As always with tests, the results depend on the approach.
Its up to the GM to say ‘ok, you went in like this and the roll was a success, so you can probably learn this’ rather than say ‘a successful test means you always learn this’.
In this way different approaches might gain different results of different trips.
When it comes to populating the zones themselves, that is really covered by the difficulty.
Investigating an area zone with high difficulty means there is a lot of security.
Investigating a person with high difficulty might mean they have assets in play or a lot of security.
Its up to the GM to decide if the roll should be against a set difficulty to infiltrate (usually for an area) or make it a contest to neutralise/intimidate a zone that is a person.
Hopefully some of that is useful. We really must do a video sometime!
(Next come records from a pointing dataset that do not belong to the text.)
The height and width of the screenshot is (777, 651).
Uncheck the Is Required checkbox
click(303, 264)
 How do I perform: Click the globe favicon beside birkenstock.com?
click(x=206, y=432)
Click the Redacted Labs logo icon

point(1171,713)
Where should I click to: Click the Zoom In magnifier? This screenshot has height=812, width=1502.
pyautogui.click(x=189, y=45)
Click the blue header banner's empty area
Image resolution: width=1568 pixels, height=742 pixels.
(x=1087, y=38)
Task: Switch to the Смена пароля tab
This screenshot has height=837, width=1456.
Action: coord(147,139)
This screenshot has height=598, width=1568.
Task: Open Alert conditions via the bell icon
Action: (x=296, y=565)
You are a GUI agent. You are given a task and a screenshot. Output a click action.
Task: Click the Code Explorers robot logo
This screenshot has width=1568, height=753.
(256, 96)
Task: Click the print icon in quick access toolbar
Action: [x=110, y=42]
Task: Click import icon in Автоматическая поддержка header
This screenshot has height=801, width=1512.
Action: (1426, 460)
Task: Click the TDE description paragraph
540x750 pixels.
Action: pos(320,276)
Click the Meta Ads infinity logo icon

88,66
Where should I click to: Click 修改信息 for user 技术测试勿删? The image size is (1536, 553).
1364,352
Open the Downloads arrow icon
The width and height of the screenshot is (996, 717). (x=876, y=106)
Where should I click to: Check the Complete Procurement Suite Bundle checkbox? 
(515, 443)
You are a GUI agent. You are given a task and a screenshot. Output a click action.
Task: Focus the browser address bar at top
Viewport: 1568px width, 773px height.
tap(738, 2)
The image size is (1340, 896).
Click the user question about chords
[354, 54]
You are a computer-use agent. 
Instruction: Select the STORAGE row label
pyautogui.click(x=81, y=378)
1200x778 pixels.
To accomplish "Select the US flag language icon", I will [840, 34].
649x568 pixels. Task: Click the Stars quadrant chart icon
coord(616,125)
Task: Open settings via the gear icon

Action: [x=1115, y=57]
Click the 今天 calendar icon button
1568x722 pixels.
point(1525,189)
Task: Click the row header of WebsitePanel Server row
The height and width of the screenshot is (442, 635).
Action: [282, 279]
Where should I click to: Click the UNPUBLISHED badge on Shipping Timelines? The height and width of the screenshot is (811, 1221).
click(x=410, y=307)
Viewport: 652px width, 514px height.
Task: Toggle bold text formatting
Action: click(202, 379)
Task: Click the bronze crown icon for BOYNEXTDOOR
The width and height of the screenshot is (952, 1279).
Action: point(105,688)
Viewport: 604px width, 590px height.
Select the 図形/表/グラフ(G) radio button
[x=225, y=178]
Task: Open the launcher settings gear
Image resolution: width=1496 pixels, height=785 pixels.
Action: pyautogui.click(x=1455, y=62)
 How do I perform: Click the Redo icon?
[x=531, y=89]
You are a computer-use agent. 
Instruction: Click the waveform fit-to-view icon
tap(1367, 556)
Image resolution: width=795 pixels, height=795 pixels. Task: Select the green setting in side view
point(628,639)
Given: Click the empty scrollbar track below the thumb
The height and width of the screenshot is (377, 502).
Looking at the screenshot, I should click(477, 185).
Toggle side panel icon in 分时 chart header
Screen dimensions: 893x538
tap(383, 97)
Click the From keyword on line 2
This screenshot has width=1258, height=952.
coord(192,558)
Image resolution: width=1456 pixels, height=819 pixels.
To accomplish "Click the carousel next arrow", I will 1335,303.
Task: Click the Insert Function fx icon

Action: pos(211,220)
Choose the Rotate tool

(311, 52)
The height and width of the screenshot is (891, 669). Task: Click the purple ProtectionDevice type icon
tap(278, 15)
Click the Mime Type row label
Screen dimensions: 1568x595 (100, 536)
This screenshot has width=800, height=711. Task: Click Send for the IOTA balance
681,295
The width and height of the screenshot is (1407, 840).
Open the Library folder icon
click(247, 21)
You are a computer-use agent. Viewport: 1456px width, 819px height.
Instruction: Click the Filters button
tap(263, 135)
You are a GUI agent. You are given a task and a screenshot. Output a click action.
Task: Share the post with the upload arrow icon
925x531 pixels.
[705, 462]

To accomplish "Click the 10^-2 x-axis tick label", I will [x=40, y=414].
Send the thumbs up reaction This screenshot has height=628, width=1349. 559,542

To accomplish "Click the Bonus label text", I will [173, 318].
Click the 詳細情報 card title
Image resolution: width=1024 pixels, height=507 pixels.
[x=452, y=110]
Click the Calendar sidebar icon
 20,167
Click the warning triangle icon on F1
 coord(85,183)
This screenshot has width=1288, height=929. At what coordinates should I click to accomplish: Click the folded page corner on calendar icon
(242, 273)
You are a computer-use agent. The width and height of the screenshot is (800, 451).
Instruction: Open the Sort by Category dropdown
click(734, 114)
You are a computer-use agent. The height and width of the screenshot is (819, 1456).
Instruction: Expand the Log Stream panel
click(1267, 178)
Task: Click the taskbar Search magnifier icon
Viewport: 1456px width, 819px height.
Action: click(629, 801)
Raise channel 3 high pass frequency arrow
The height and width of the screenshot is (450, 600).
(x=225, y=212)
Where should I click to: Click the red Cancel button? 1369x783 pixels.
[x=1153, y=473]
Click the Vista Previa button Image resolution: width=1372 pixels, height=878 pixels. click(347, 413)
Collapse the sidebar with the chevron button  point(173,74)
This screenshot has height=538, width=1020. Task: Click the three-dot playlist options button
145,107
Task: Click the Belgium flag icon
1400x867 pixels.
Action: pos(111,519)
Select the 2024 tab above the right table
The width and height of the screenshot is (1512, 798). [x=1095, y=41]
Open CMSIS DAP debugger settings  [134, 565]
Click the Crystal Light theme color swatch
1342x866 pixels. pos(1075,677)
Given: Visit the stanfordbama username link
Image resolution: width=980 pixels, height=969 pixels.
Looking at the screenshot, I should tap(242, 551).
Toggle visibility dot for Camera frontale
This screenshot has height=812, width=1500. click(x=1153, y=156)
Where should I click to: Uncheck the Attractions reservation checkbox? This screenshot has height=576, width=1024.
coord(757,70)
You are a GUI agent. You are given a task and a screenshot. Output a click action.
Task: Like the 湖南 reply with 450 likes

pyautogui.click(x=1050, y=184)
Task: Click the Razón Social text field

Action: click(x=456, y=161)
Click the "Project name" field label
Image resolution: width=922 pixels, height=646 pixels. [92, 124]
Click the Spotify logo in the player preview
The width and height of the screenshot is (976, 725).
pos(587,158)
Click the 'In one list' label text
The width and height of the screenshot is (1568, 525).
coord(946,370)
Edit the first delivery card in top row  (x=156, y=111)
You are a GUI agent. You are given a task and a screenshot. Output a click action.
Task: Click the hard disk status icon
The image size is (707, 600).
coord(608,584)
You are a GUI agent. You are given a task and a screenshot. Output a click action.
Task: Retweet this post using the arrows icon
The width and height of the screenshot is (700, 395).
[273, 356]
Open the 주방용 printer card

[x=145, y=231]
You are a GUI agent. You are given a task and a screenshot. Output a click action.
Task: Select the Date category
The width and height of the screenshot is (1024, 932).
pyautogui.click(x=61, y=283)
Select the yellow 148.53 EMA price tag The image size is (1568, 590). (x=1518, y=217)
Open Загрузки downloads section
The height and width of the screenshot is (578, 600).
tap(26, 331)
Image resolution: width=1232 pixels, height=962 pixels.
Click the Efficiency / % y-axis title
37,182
Thanks for the response on this. While it is a bit vague, I think generally the rules are a framework at best for this, at least how it is presented in the book. A video (or a few) would really help. I think the ambiguous nature of this is why, in most actual plays, we don’t see GMs using Espionage or Intrigue very much (if at all). The esoteric nature of how to populate the conflict map and enemy assets should definitely be expanded on in a guide or something. Perhaps a longer term objective (infiltration of rival house’s inner circle from “scratch”) at the Architect level could be used? The example in the book is the PC herself (ie Kara Molay) doing the infiltration, but, what if she had spy assets doing it for her? The book also needed to state where the enemy assets came from (I see now they were likely made up based on what might make sense). Heck I’d volunteer to be a video participant if you guys wanted to walk through some scenarios.
My player group is generally very rule bound, wanting to clearly know that they can do x with y and expect that its “fair”. Lots of experience with Alien RPG for example. This “as and when” style approach will take some getting used to. Perhaps I’ll post a play example here from my game next time we try to run espionage conflict. Hopefully that is ok to post here!
Again, thanks Andy for your input so far.
Generally the advice for all combat is ‘its all the same’.
Essentially you move assets into position and when in the right position you attempt to defeat the opponent. All that changes is the nature of what zones, assets and objectives actually are in the narrative, the rules are always the same.
But I will look at us doing a video!